The result will be better if the child has used the rail in the way the doctor advises.

Follow-up after surgery

Until the child is eight years old, there is a risk that the foot will return to its original position. Therefore, children with PEVA are checked regularly.

Some children need to be operated on again, usually at four to six years of age. Then a tendon attaches to the back of the foot to prevent the foot from being pulled inwards.

After such an operation, the foot is plastered up to the knee joint. A week after the operation, the child can walk with the plaster. The child may only walk for a short time at a time as the tendon risks loosening from its new attachment.

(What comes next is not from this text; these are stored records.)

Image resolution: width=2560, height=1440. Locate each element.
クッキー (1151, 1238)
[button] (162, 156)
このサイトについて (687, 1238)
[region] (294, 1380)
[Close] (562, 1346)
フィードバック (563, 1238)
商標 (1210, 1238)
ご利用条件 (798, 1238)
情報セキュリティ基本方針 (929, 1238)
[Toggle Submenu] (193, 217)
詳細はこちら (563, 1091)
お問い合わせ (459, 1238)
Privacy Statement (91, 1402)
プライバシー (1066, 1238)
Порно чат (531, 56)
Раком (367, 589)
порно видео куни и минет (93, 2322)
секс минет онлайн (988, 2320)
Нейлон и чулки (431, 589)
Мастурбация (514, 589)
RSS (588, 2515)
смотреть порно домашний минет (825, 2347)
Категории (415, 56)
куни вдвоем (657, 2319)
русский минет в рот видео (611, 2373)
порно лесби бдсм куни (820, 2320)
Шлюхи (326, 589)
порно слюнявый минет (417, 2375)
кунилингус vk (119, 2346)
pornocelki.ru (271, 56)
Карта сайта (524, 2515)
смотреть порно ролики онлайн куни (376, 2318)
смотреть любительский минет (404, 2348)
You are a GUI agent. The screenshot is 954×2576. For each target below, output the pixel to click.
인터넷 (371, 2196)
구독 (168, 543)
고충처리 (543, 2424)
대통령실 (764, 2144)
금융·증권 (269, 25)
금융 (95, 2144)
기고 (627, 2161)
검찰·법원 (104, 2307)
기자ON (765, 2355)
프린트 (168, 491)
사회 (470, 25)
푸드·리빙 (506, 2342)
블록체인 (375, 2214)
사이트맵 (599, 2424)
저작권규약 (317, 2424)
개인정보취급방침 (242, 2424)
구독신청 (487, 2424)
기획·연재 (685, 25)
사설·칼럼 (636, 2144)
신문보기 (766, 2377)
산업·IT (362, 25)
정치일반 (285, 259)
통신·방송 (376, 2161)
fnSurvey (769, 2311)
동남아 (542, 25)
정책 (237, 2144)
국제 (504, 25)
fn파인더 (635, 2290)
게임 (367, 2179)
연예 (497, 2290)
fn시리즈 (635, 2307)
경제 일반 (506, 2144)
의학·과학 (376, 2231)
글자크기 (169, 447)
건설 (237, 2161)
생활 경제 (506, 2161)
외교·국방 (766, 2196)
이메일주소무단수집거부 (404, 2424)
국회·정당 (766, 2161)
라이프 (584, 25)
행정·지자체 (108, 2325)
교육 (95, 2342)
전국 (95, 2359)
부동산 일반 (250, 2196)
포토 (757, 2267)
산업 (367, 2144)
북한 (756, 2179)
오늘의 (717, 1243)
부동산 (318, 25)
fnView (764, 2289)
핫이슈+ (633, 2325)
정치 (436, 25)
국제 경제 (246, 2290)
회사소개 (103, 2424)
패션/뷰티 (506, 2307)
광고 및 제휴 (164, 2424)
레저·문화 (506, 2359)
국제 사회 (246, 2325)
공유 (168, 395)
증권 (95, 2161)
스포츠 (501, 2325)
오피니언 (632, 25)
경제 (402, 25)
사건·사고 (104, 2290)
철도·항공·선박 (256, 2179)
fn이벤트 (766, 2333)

Complications and sequelae

The foot usually gets good with Ponseti’s method. The treatment of PEVA usually does not affect the time when the child starts to want to stand and walk.

The child will be able to walk, run, jump and participate in sports without major problems in the future if they have no other physical disabilities.

The foot may have a slightly different appearance with thin skin around the outer tuber. If the child has only had PEVA on one foot, it may be slightly smaller than the other foot.

PEVA can also make the musculature develop slightly worse and make the leg one to two centimeters shorter. It is unusual for the difference in length between the legs to be so large that some surgery is needed.